Opdracht:
Schrijf het vervolg van de recensie van Ian Kershaws Hitler-biografie, direct aansluitend op de laatste zin.

Boekrecensie

Titel: Hitler 1889-1936. Hubris
Auteur: Ian Kershaw
Uitgeverij: The Penguin Press
Londen
ISBN 0713 99047 3
Pagina's: 845
Prijs: ƒ 74,80

Recensie door R. R. Zeeman - 11 november 1998

Britse prof. Kershaw schrijft standaardwerk over Adolf Hitler

Een man met beperkte kwaliteiten

Ruim vijftig jaar na zijn zelfmoord en de vernietiging van zijn Reich blijft Hitler de gemoederen verhitten. Alsof 120.000 boeken nog niet genoeg zijn, is er nu een nieuwe omvangrijke biografie over hem verschenen die het etiket standaardwerk verdient. Het is het werk van de Britse historicus Ian Kershaw, die vanaf 1989 aan het project heeft gewerkt.

De biografie van Ian Kershaw kan met recht lijvig worden genoemd. En het is alleen nog maar het eerste deel: “Hitler 1889-1936. Hubris”. Het is de bedoeling dat deel twee, “Nemesis”, voorjaar 2000 verschijnt. Het boek is tegelijkertijd in het Engels en het Duits verschenen en al voordat het in de boekhandel lag in één adem genoemd met de eerdere standaardwerken van Alan Bullock (”Hitler, a study in tyranny”, 1952) en Joachim Fest (”Hitler”, 1973).

Brongegevens:
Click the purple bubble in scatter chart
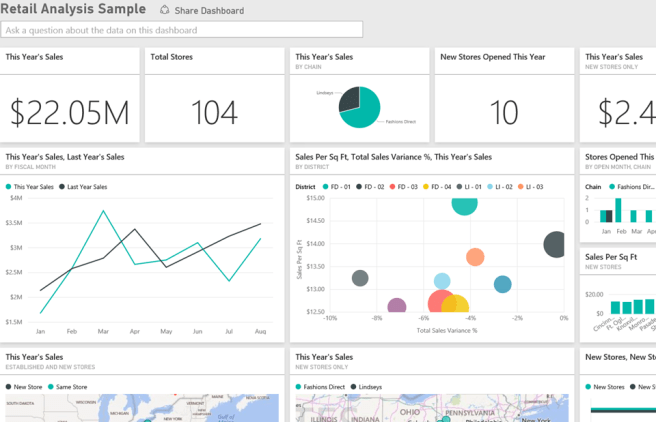Image resolution: width=656 pixels, height=422 pixels. (x=397, y=307)
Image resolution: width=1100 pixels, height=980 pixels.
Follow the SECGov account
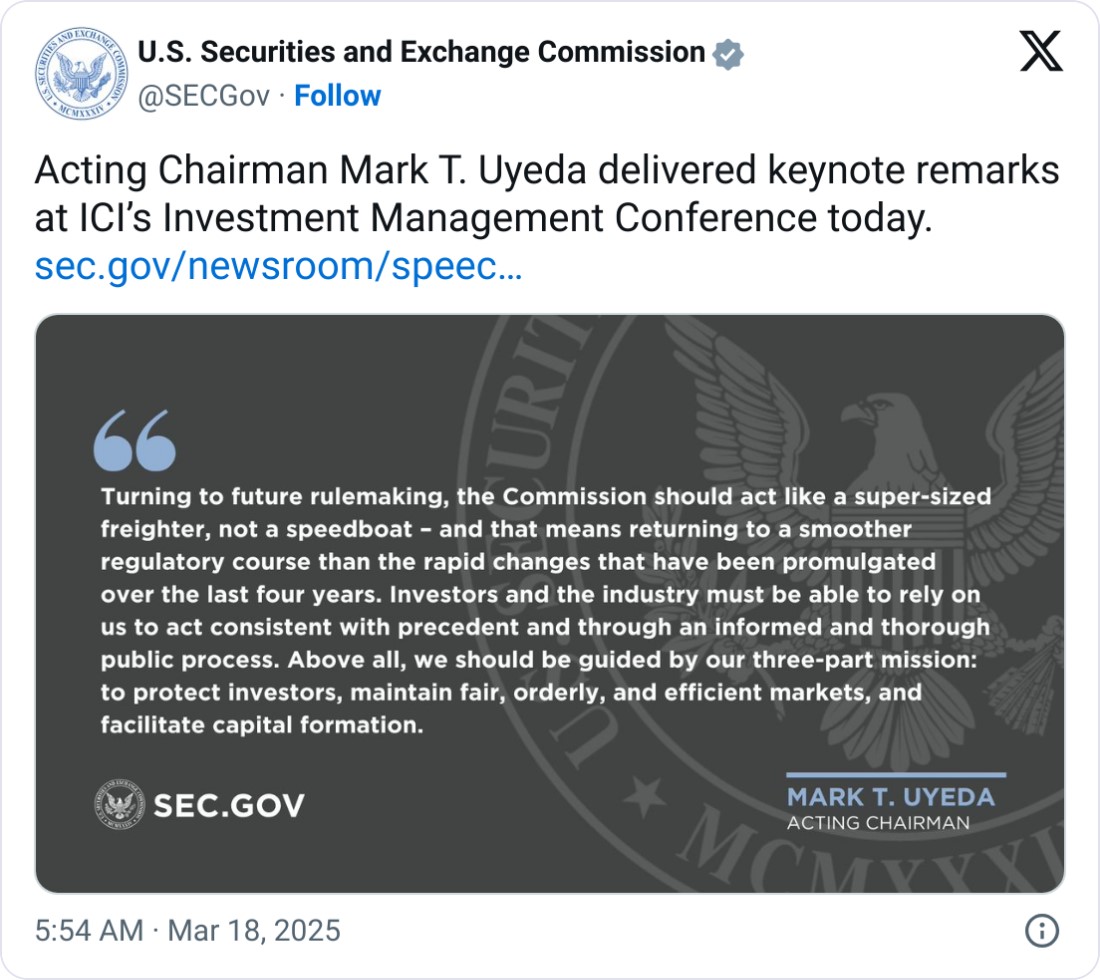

Antwoord:
Waarom een nieuwe biografie? Terecht wijst de 55-jarige hoogleraar nieuwe geschiedenis en directeur van het historisch seminarium van de universiteit van Sheffield er in zijn voorwoord op dat na het verschijnen van Fests boek de literatuur over Hitler en het Derde Rijk enorm is gegroeid. Zo maakt Kershaw als eerste gebruik van de volledige tekst van de dagboeken van Goebbels, die in Moskouse archieven zijn aangetroffen. Bovendien heeft hij als eerste de omvattende publicatie van Hitlers redevoeringen van voor 1933 verwerkt. Verder heeft de Britse professor zelf in talrijke archieven gespeurd en nieuw materiaal boven water gehaald.

Al dat materiaal nog een keer samen te smelten tot één groot werk vormt een uitdaging, maar is ook een bijzonder zware opgave die de krachten van een enkele onderzoeker eigenlijk te boven gaat. Dat Kershaw er desondanks in is geslaagd, hangt samen met het feit dat hij zich beroepsmatig vanaf de jaren zeventig met het nationaal-socialisme heeft beziggehouden. Hij was vooral geïnteresseerd in de structuren van het Derde Rijk. Dat leidde ertoe, zo geeft hij in het voorwoord aan, dat hij steeds meer ging nadenken over de man om wie het hele systeem draaide, over Hitler zelf.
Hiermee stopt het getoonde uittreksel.